* Passage shown
________________________________________

The geology of alkaline hydrothermal vents. Click the image to enlarge it.

In the diagram on the left, you can see the overall geography of an alkaline hydrothermal vent. Number 1 shows rising magma, which is what causes seafloor spreading and creates structures like the mid-Atlantic Ridge and its rift valley (shown at number “3”). Number “2” is a black smoker vent. Off to the side, at number “4,” is an alkaline hydrothermal vent.

Rising, pointed pillars of limestone emerging from the sea floor.
A limestone tower from the lost city. Source: NASA.

Like black smoker vents, minerals released at the Lost City vents create chimney-like structures.  Spires composed of calcium carbonate grow to be several dozens of meters tall. Water leaving the vents is hot (40° C to 90° C), but much cooler than the 400°C fluid emerging from Black Smoker vents.

As their name indicates, the fluids emerging from these vents are alkaline (pH 9 to 11, as opposed to the slightly acidic fluid from Black Smoker Vents). These fluids are rich in highly reduced compounds, including molecular hydrogen (H2) and methane (CH4). The Lost City spires are also much longer lived than the Black Smoker chimneys. Radiometric dating sets the age of the Lost City system as at least 30,000 years old, making these vents hundreds of times older than Black Smoker Chimneys.

________________________________________

* What you will do
a) In the passage on alkaline hydrothermal vents, write out the text beginning at the words "In the diagram" and stopping after "Black Smoker vents.".
b) Resume the passage on alkaline hydrothermal vents, carrying it on from its last sentence.
The data placed after this has no role in any of the work.

* Data shown
________________________________________

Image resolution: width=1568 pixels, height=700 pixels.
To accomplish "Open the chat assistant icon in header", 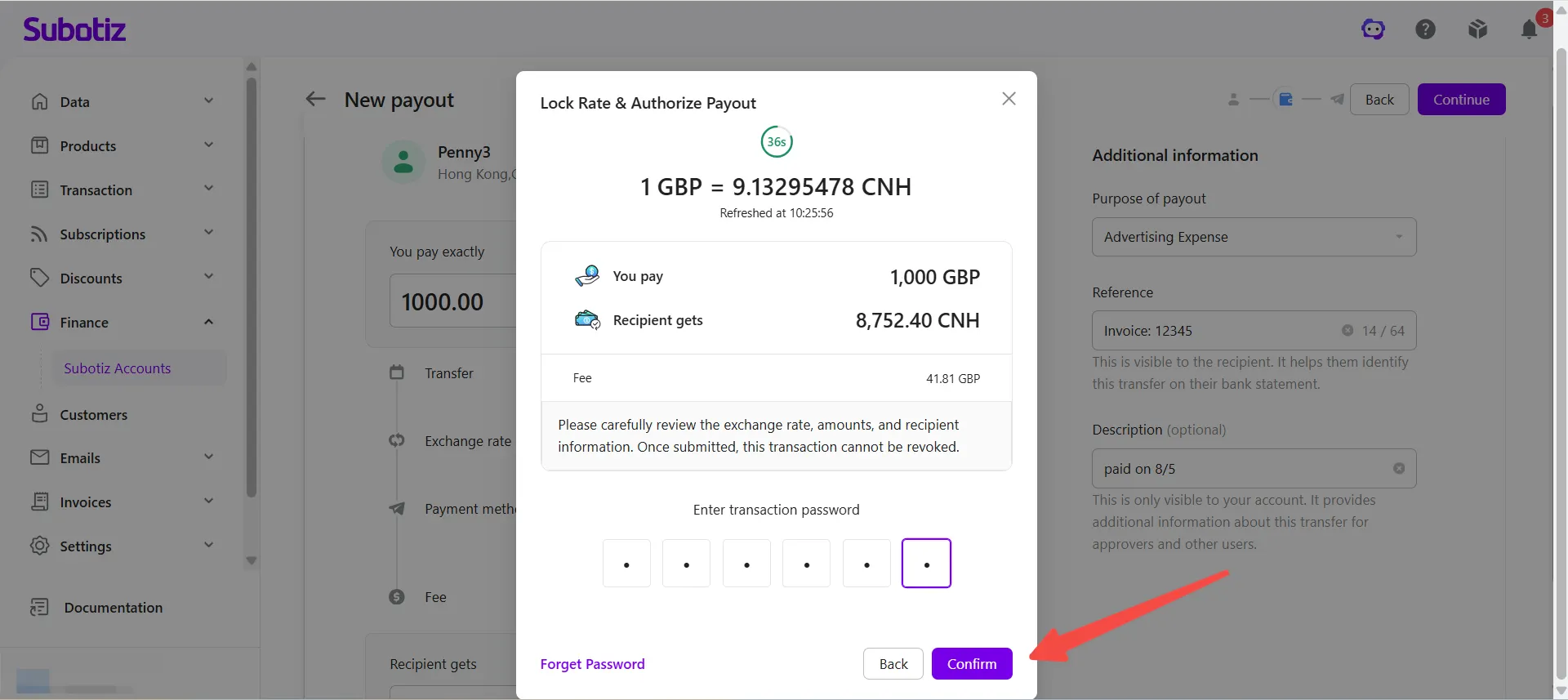I will [x=1373, y=29].
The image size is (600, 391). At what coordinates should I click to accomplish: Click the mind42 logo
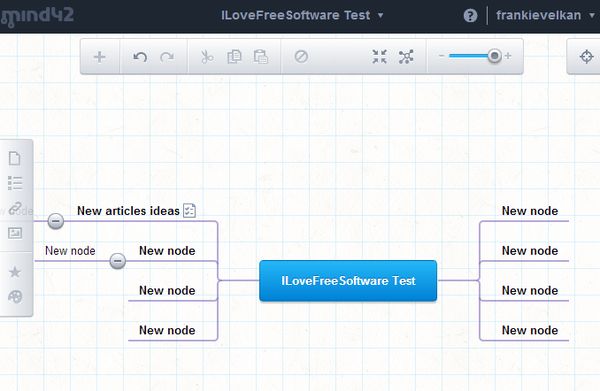[x=37, y=17]
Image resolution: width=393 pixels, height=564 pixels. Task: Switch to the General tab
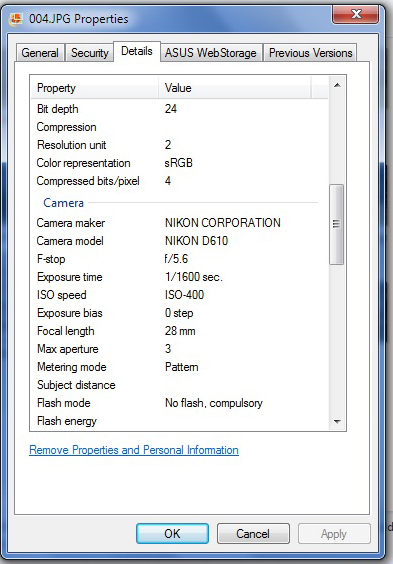40,53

________________________________________

* Responses by item number
a)
In the diagram on the left, you can see the overall geography of an alkaline hydrothermal vent. Number 1 shows rising magma, which is what causes seafloor spreading and creates structures like the mid-Atlantic Ridge and its rift valley (shown at number “3”). Number “2” is a black smoker vent. Off to the side, at number “4,” is an alkaline hydrothermal vent.

Rising, pointed pillars of limestone emerging from the sea floor.
A limestone tower from the lost city. Source: NASA.

Like black smoker vents, minerals released at the Lost City vents create chimney-like structures.  Spires composed of calcium carbonate grow to be several dozens of meters tall. Water leaving the vents is hot (40° C to 90° C), but much cooler than the 400°C fluid emerging from Black Smoker vents.

b)
A. Cross section of a calcium carbonate chimney showing a craggy exterior edge, and holes dotting the inside with lavender and goldish coloring. Scale bar is 10 cm, indicating a maximum width of approximately 20 cm, and a height of approximately 80 cm. B. Microscopic image of the calcium carbonate chimney with a scale bar of 500 micrometers. Citation: Y. Ding, B. Batista, O. Steinbock, S. Cardoso, Proceedings of the National Academy of Sciences 113(33): 9182-9186. August 2016.
The internal microscopic structure of Calcium Carbonate chimneys in the Lost City alkaline hydrothermal vents. Click to enlarge.

Another important difference between alkaline hydrothermal vents and Black Smoker vents is their internal structure. Alkaline hydrothermal vents are riddled with tiny interconnected pores, some of which are as small as a micrometer. As we’ll see in a moment, this scale is within the size range of bacterial cells, which range from 0.5 to 5 micrometers in diameter.

Water molecule (1) reacts with the iron-rich seafloor (2), causing the release of hydrogen gas (3), which travels through vents (4). (5) labels yellow atoms of sulfur.
From "Origin of Life," https://www.youtube.com/watch?v=j_flx26bU0Q
Hydrogen release (4) at alkaline hydrothermal vents (click to enlarge)

Because of all of these features, alkaline hydrothermal vents are increasingly viewed as an ideal ancient flow reactor where the abiotic synthesis of both monomers and polymers could have led to the emergence of living systems. Here’s how.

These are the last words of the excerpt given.